▶ [PASSAGE GIVEN]
The defendant, Jabari Smith, was charged by an amended bill of information with one count of possession with intent to distribute a Schedule I controlled dangerous substance (heroin), a violation of La. R.S. 40:966(A) (count I), and one count of possession of a Schedule IV controlled dangerous substance (alprazolam), a violation of La. R.S. 40:969(C) (count II).1 At his arraignment, the defendant pled not guilty on all counts. Pursuant to a pre-trial ruling, the trial court restricted a witness's testimony; however, during trial, the witness violated this ruling, resulting in the declaration of a mistrial.2 Following the mistrial, a second jury was selected. Further, pursuant to the amended bill of information, and prior to the start of the second trial, count II against the defendant was nol-prossed. Following a jury trial on count I only, the defendant was found guilty of the responsive offense of possession of heroin, a violation of La. R.S. 40:966(C). Post-trial motions in arrest of judgment, post-verdict judgment of acquittal, and new trial were filed by the defendant but were denied by the trial court. The defendant was sentenced to serve ten years at hard labor and was given credit for time served.3

A habitual offender bill of information was filed by the State, alleging the defendant's status as a fourth-felony habitual offender. Following a hearing, the defendant was adjudicated a fourth-felony habitual offender.4 His earlier sentence was vacated, and the defendant was sentenced to serve forty years at hard labor, which, along with being given credit for time served, was to run concurrently with any other sentence he may be serving, in accordance with La. R.S. 15:529.1(A)(4)(a). The defendant now appeals, assigning error to the sufficiency of the evidence presented at trial and to the trial court's denial of his motion for mistrial. For the following reasons, we affirm the defendant's conviction, habitual offender adjudication and sentence.

STATEMENT OF FACTS

Slidell Police Department Sergeant Dennis Bush testified that on two separate occasions, he worked with a confidential informant to determine whether heroin was being distributed from a trailer located at 37705 A Nuevo Street in Slidell, Louisiana. In each instance, Sergeant Bush conducted a "controlled buy," giving the informant $50.00. The informant then drove to the suspected trailer, entered therein, and, a few minutes later, exited the trailer and met with Sergeant Bush, where he turned over a small bag of heroin in powder form. Sergeant Bush testified that as a result of these two controlled drug buys, on October 24, 2014, he participated, along with other local law enforcement officers, in the execution of a search warrant at the Nuevo Street trailer. Upon their arrival, Sergeant Bush observed the defendant seated on the front porch and the defendant was then detained. Sergeant Bush testified that after securing the trailer and the occupants therein, he spoke with Candice York, who advised him in which room the defendant and his girlfriend, Trenell Howard, slept.

▶ [TASK REQUIREMENTS]
**A.** Which people are named in the passage about the heroin case?
**B.** In the listing below, rescale the lines starting at the one that contains "Task: Click the 'Stay on top' label text" and ending at the one that contains "Action: click(64, 218)". Reproduce those lines with the requests included, multiply each click coordinate in the answers by 1.6 and round it to a whole number with halves rounded up, and leave the pictures out.

▶ [INPUT ROWS]
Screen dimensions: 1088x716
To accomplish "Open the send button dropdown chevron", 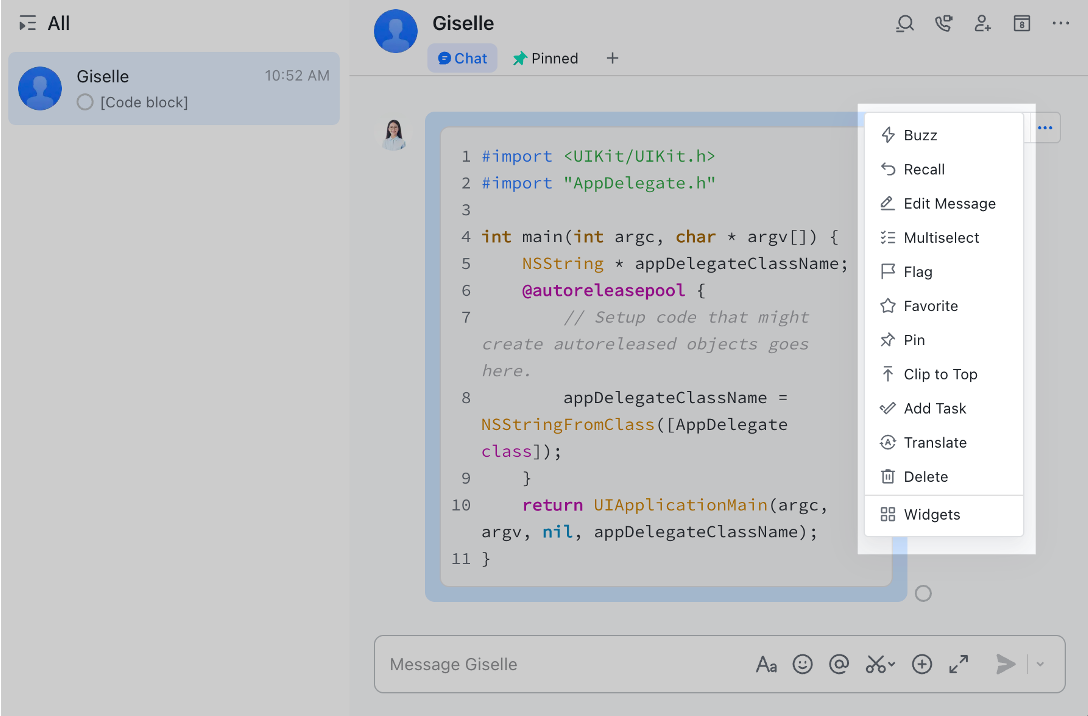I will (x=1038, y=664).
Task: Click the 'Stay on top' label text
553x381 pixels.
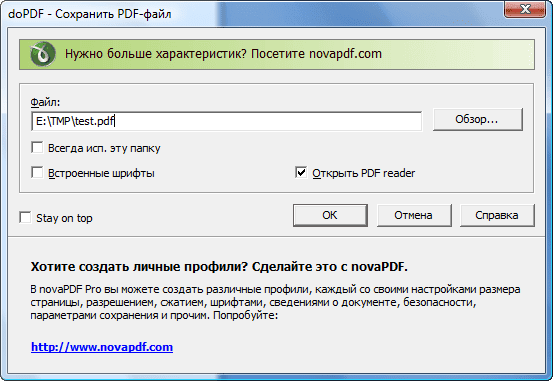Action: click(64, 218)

---

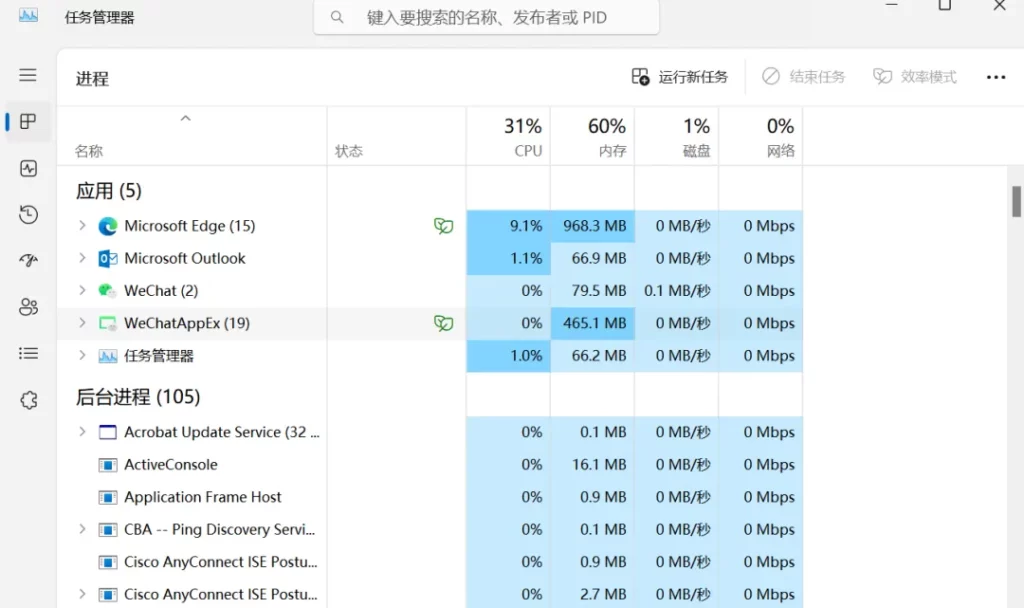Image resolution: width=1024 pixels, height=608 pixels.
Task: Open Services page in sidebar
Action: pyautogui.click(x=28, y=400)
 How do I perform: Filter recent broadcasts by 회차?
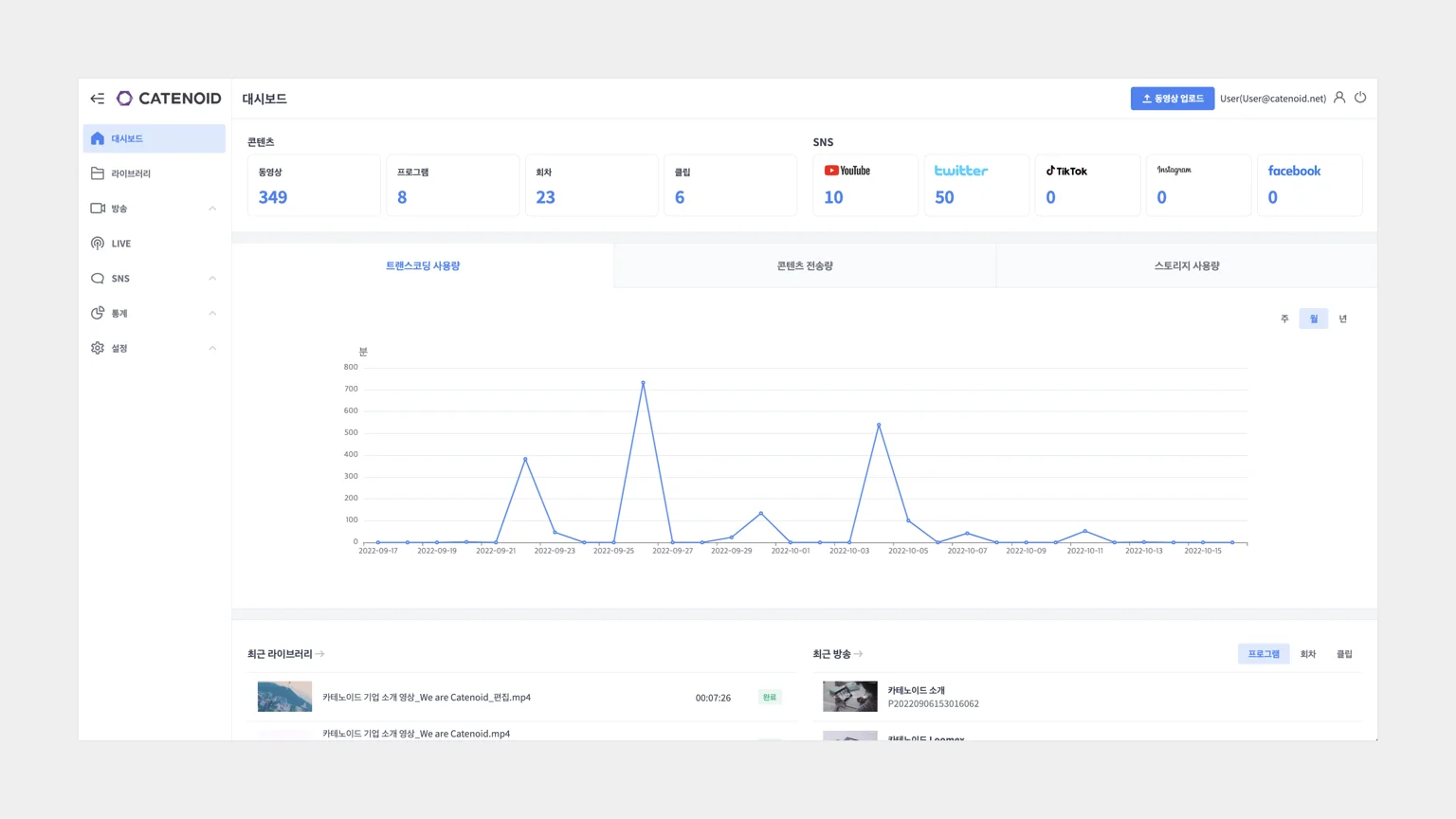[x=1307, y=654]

▶ [SOLUTIONS TO THE PROBLEMS]
**A.** Jabari Smith, Dennis Bush, Candice York, Trenell Howard

**B.**
Task: Click the 'Stay on top' label text
553x381 pixels.
Action: click(102, 349)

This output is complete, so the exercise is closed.